Reproduce the items from the line containing "This screenshot has" through the end of the items, substituting "column heading" for "column header" and leaving everything else unchanged. Omit the pictures from your answer.

·····

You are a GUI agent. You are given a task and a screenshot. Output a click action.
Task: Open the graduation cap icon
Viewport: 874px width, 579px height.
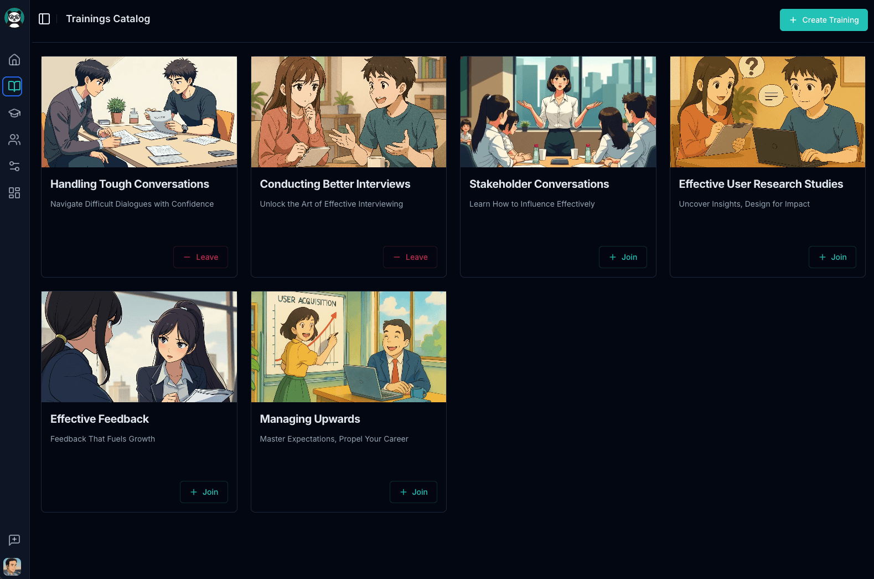coord(14,113)
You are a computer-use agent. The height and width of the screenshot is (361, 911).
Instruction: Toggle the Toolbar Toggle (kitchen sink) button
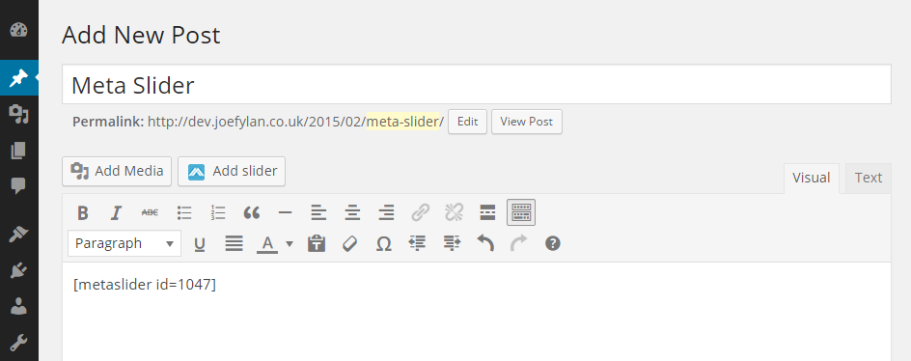click(521, 212)
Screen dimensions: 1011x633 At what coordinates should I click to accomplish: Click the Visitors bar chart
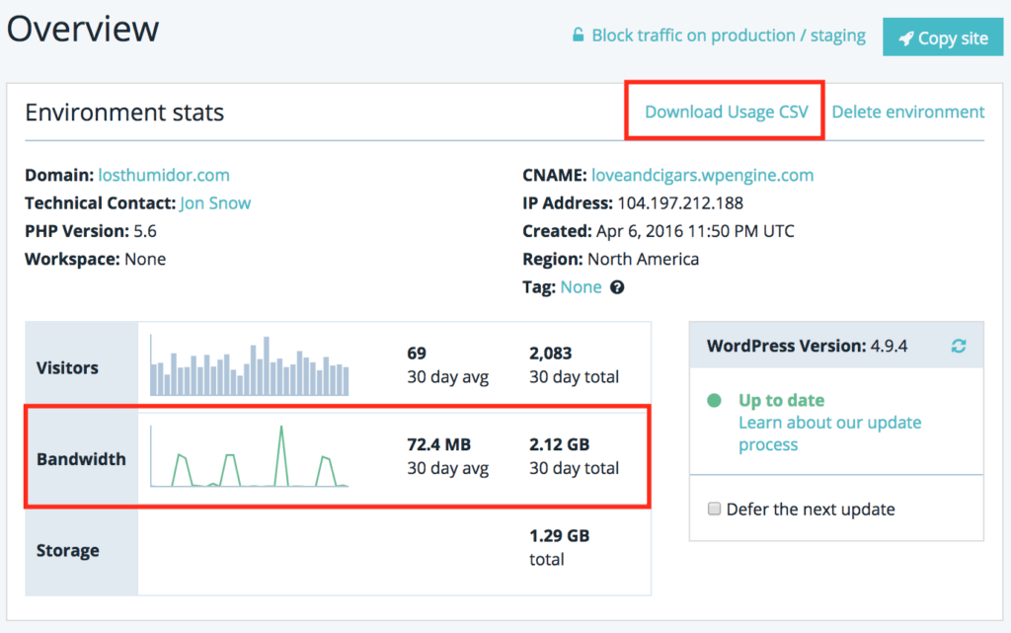click(x=250, y=367)
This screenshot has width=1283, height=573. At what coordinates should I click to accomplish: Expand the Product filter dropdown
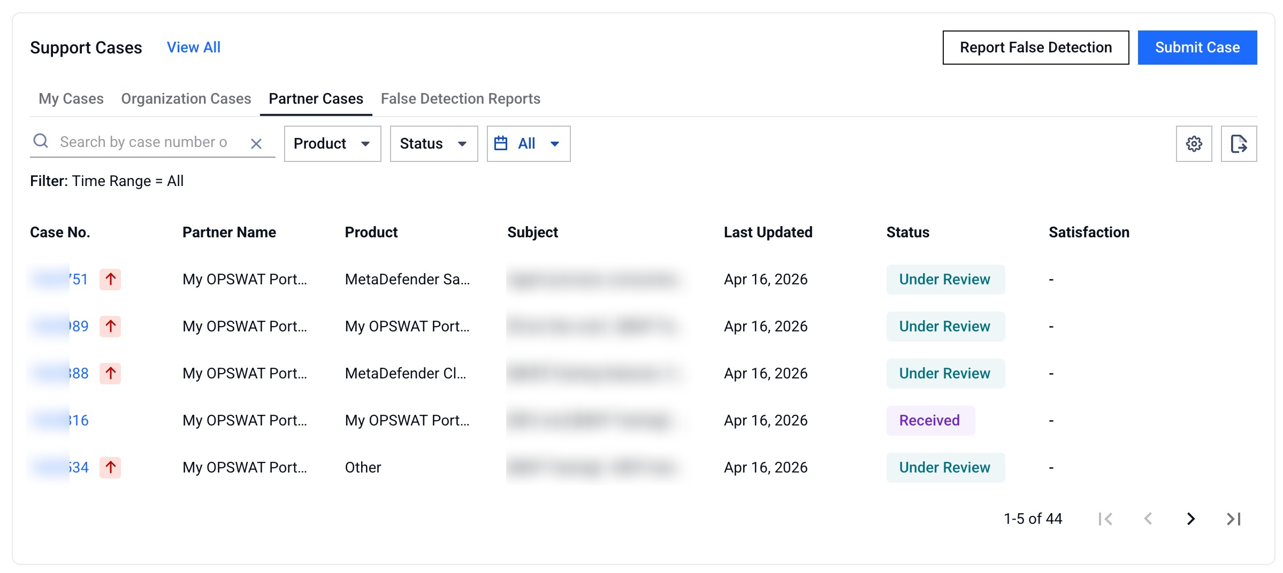(332, 144)
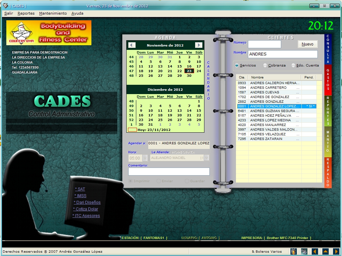
Task: Click the Country Gym logo banner
Action: 49,33
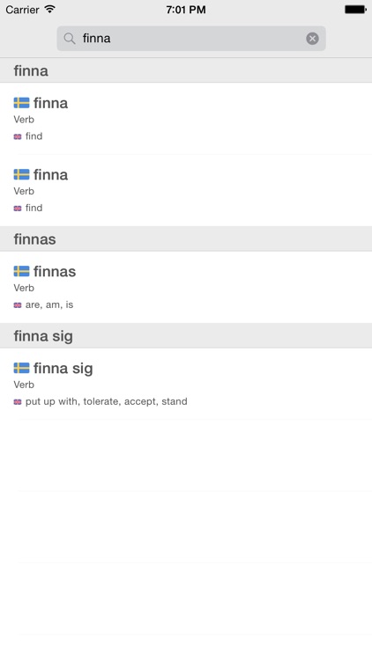Tap the search field containing finna
Screen dimensions: 372x660
[x=191, y=39]
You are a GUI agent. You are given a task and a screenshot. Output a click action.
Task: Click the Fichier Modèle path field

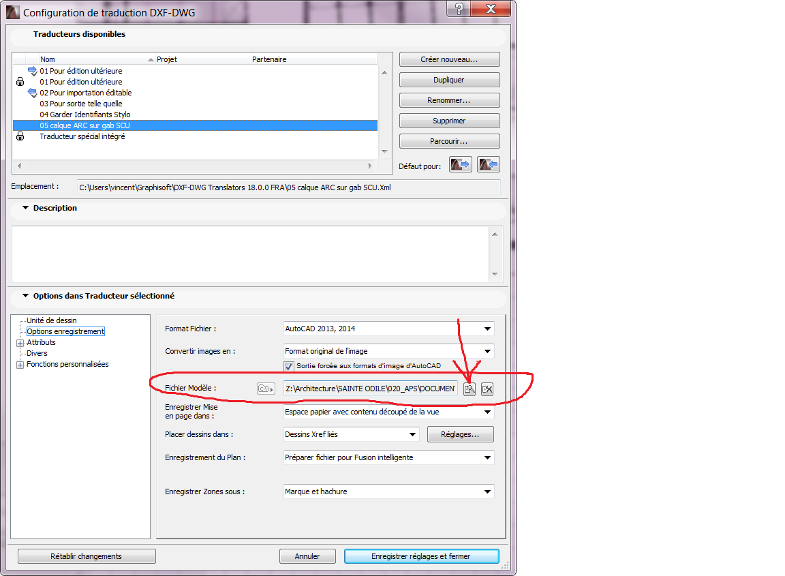tap(370, 389)
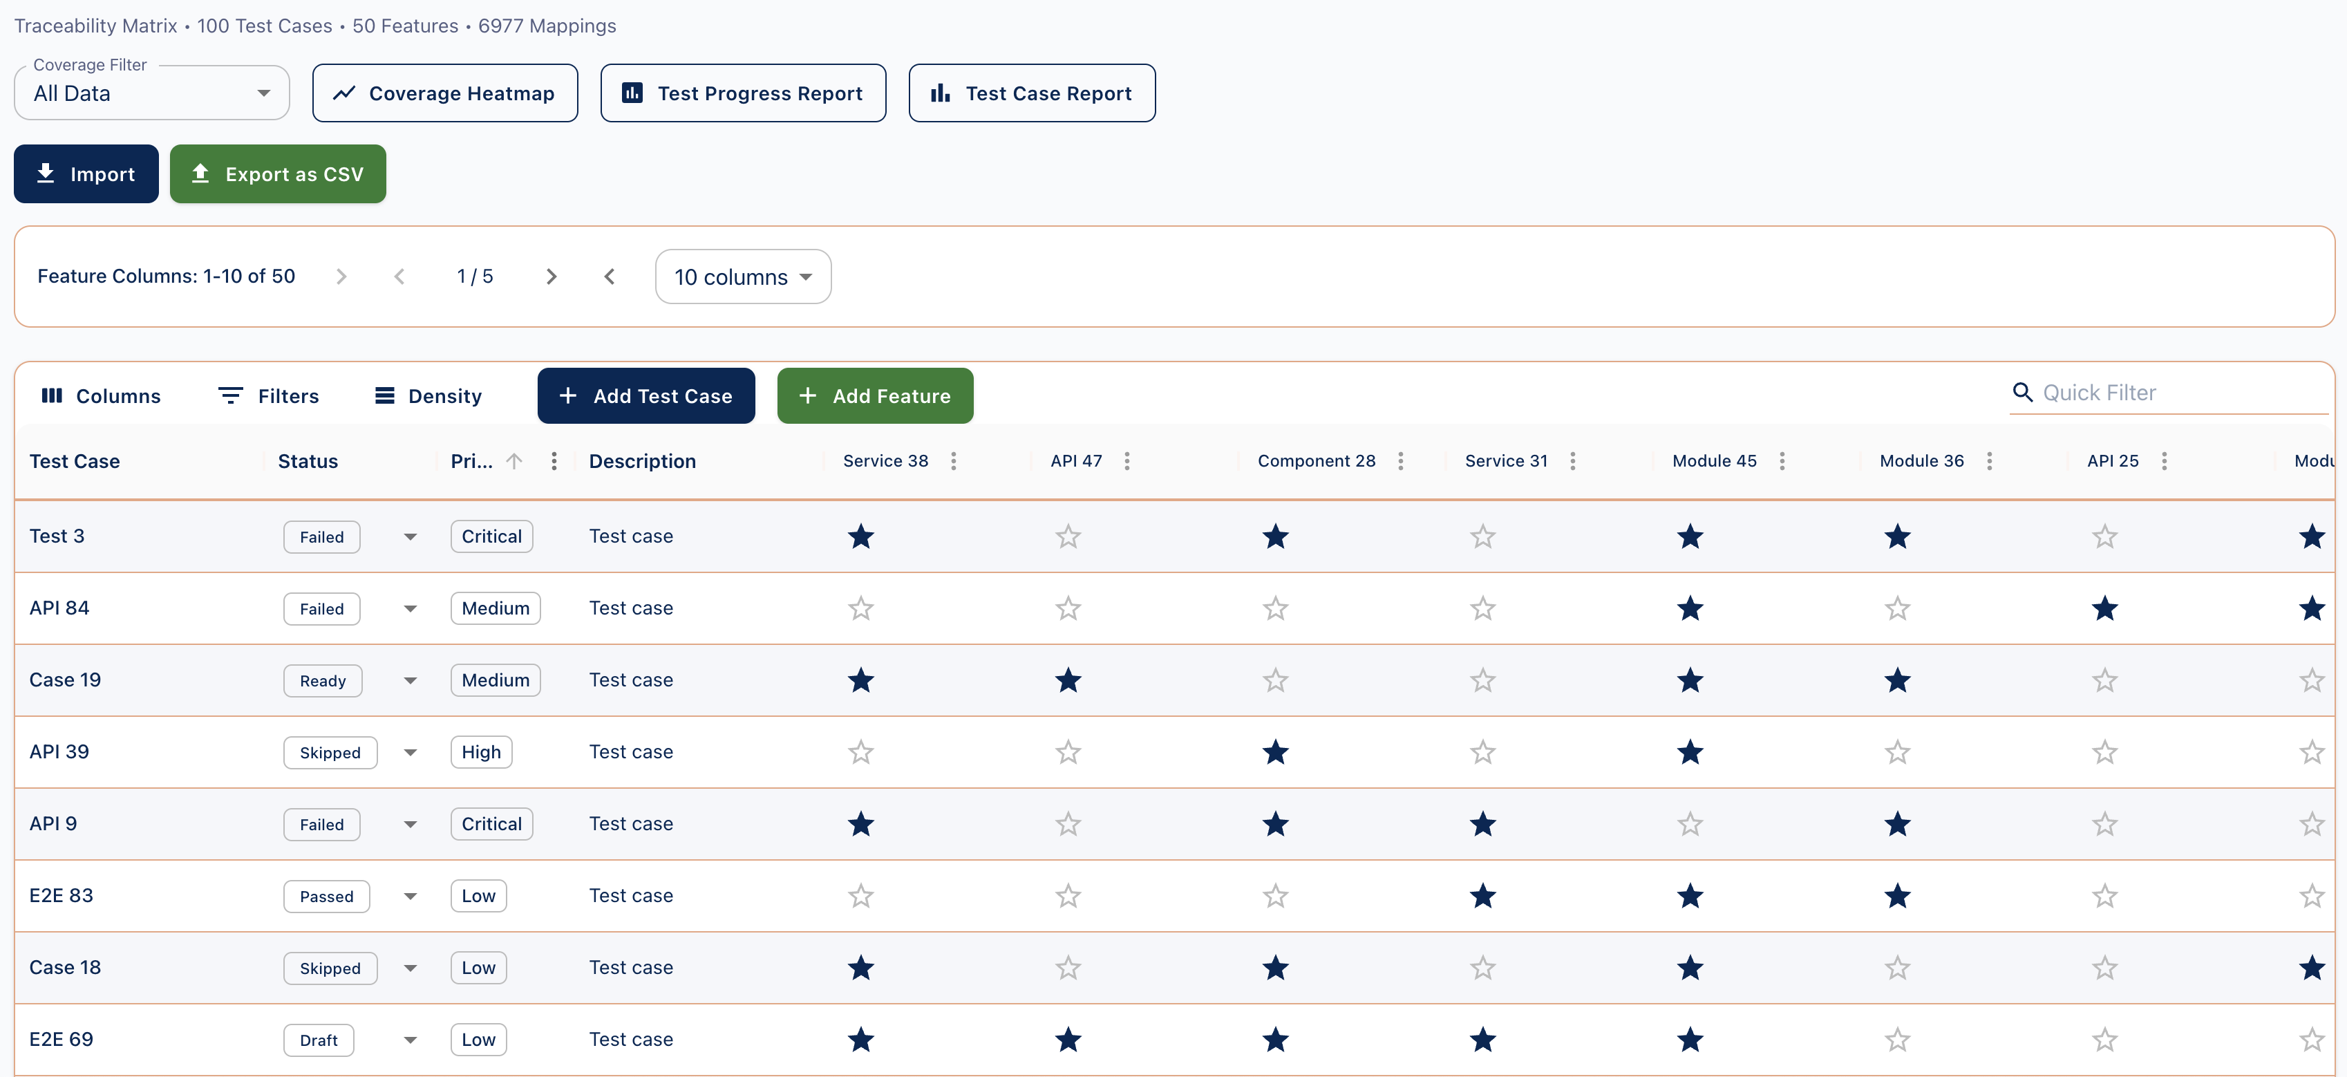Open the Component 28 column options icon
Viewport: 2347px width, 1077px height.
click(1400, 461)
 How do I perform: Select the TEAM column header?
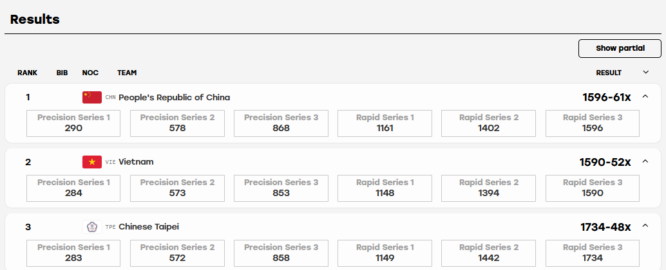(127, 73)
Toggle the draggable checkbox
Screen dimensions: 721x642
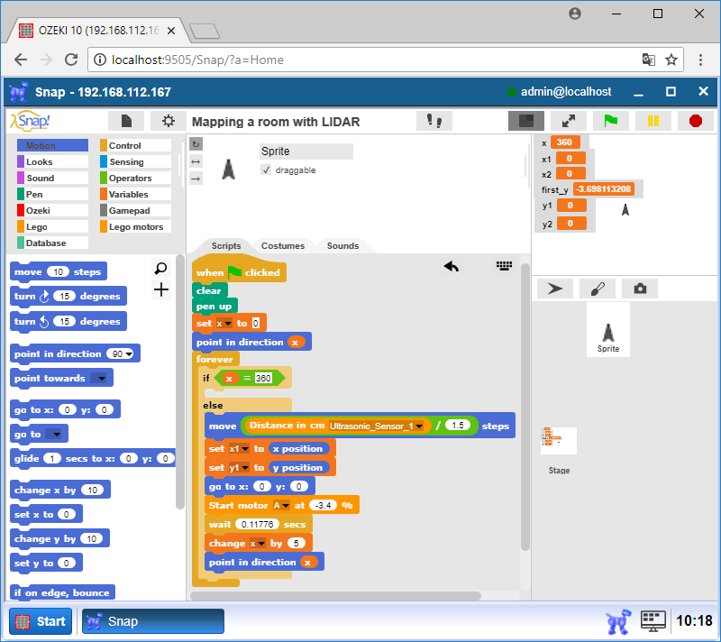(266, 170)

·····

Task solution ::
This screenshot has width=1283, height=573. At what coordinates should I click to accomplish: Expand the Product filter dropdown
(332, 144)
Task: Click the Country Gym logo banner
Action: 49,33
Tap the search field containing finna
Screen dimensions: 372x660
[x=191, y=39]
You are a GUI agent. You are given a task and a screenshot. Output a click action.
Task: Click the Fichier Modèle path field

tap(370, 389)
Open the Component 28 column options icon
Viewport: 2347px width, 1077px height.
click(1400, 461)
 How do I perform: Select the TEAM column heading?
(127, 73)
Toggle the draggable checkbox
Screen dimensions: 721x642
(266, 170)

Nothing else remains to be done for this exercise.